When you do that, any increased load in the local area will get picked up in the surrounding structure. Assuming that structure around can take the increased load, and the problem structure will not fail for fatigue or life consideration, you are set to keep on flying with the original design.
Just not the original analysis.

 

[Barry]

Barry,

What usually happens in my experience, is that you do the first design to yield, with the safety factor.

You find out later there is an error, ground test shows loads are higher or there is an error on the individual part design, or flight test shows the loads are higher.

Now you need to show the design is still good or redesign/ rebuild any aircraft already built.

Since the initial design has as many conservative assumptions as you could stand, you now can take away as much conservatism as you can stand. One of those things is using the parts in the elastic region.
When you do that, any increased load in the local area will get picked up in the surrounding structure. Assuming that structure around can take the increased load, and the problem structure will not fail for fatigue or life consideration, you are set to keep on flying with the original design.
Just not the original analysis.

Your original comment lead me to believe that that you were saying that the allowable stresses could be in the plastic range, ie below the factor of safety limit.
The concern would be higher fatigue failures (at less cycles) at higher stresses closer to yield.

Stresses into the plastic range will cause permanent deformation and a geometry change as well as work hardening will be accelerated.

With enough cycling, even below the plastic limit can cause issues as evidenced by the Hawaiian Air event that part of the fuselage fell off and the issue that they had with the engine pylon work hardening, causing cracks, with at least one crash due to the engine breaking off the wing. I could not find the link. It was several years ago. Update, DC10 and Chicago

My first thought would be to determine the allowable stresses then apply the factor of safety, but this upper design stress would still have to be below the yield plastic limit

 

[upchurchmr]

Barry,

The overall point is that you can work the stress level much higher than normally acceptable if you have enough physical testing of the material, specific analysis methods (which go beyond the normally use methods) and some historical evidence.
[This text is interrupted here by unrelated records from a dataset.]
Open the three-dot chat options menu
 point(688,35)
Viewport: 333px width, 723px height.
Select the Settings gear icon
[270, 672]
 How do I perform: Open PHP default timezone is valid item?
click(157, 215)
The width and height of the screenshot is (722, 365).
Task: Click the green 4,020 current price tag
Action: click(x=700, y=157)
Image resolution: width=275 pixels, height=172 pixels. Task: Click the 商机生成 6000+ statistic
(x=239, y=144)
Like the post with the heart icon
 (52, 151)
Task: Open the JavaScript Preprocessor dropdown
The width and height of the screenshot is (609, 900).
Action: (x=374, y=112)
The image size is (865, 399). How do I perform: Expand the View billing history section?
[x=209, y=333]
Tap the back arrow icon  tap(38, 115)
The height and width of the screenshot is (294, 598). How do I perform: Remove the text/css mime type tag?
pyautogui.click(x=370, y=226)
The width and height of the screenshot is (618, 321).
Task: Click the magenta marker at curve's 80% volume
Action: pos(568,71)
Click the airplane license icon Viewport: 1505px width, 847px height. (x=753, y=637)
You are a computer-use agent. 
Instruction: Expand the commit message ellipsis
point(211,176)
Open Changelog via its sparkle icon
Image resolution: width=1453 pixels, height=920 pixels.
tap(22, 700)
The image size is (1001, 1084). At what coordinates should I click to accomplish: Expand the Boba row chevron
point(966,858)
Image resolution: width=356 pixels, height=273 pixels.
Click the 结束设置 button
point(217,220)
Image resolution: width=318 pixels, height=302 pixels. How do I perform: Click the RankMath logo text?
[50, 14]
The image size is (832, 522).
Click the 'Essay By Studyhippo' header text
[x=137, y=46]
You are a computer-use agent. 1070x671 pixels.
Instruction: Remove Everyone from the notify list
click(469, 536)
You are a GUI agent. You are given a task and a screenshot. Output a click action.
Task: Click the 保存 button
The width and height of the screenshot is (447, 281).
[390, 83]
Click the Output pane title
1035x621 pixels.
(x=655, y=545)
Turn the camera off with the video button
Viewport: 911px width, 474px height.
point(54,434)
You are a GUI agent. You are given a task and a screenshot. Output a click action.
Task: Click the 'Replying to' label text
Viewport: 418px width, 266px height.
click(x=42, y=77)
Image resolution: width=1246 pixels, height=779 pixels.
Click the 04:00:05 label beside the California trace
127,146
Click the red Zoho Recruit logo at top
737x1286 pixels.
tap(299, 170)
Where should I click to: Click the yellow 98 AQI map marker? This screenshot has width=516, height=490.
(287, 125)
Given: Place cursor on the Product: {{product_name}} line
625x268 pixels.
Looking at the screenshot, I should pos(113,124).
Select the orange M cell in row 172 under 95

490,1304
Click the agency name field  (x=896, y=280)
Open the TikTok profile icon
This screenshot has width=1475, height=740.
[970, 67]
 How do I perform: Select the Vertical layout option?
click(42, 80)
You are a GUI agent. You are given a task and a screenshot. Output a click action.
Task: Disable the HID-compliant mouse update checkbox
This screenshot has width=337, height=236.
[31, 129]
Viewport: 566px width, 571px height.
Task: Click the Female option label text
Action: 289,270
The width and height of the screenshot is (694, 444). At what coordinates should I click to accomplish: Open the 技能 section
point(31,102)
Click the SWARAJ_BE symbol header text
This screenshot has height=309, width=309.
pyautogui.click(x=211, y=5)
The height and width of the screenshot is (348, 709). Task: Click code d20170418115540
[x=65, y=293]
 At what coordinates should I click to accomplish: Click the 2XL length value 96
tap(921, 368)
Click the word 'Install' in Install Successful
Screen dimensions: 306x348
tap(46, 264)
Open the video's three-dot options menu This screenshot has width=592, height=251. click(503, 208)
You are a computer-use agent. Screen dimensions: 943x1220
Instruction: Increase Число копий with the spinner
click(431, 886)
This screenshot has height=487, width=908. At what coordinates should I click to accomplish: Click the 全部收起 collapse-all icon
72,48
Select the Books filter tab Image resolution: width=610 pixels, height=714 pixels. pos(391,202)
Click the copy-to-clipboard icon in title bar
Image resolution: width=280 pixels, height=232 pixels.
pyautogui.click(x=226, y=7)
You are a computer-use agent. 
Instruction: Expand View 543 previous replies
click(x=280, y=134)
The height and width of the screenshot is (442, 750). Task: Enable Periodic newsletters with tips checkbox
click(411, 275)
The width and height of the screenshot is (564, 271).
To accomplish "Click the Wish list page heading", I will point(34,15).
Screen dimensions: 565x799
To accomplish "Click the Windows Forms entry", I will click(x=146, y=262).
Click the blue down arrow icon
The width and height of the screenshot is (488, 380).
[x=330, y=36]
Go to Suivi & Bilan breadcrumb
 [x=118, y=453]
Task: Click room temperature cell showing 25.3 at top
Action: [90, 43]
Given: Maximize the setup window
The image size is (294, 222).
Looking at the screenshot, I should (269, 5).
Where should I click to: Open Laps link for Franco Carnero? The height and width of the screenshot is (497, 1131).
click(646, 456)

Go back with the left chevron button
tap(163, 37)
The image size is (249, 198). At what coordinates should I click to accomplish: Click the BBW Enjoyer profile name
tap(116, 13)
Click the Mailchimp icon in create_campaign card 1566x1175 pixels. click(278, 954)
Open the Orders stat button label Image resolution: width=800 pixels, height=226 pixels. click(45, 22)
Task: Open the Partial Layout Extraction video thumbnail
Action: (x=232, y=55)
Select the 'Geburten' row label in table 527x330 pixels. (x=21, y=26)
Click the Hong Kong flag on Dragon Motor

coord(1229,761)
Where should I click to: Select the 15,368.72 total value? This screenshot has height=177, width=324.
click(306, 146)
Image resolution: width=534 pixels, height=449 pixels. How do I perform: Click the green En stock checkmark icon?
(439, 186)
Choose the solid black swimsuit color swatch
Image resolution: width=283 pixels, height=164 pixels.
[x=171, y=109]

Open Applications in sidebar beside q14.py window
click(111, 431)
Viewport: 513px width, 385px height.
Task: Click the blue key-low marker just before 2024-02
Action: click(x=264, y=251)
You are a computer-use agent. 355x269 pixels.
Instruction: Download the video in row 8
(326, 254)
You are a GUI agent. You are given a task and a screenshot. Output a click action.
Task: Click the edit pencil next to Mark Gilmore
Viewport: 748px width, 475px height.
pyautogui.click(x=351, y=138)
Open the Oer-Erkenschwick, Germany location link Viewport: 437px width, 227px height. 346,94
All that takes a lots of money, time and expertise not normally shared openly.

This is a subject which will not have any applicability to a boat forum. I'm sorry I stirred this up.

I assure you. Normal process always results in the "upper design stress" below the yield plastic limit. Believe me or not, each aircraft I've worked on has had some point at which the aircraft could exceed that point in acceptable operation.

 

[Ad Hoc]

My first thought would be to determine the allowable stresses then apply the factor of safety, but this upper design stress would still have to be below the yield plastic limit

Correct

Any relaxation of said FoS, as upchurchmr notes, comes with actual in-service experience to counter the original assumptions.

 

[Wayne Grabow]

Fascinating discussion to me. I am a dentist, and all this applies to dental restorations as well. Think of the endless cycles of chewing a person does; not counting possible bruxing habits. My undergraduate degree was mech. engineering. With a hobby of designing and building small boats (< 20'), I am usually depending on following scantlings for similar existing designs when building. Nothing has broken so far. I worry most about the weight and power of an OB engine hanging from the transom.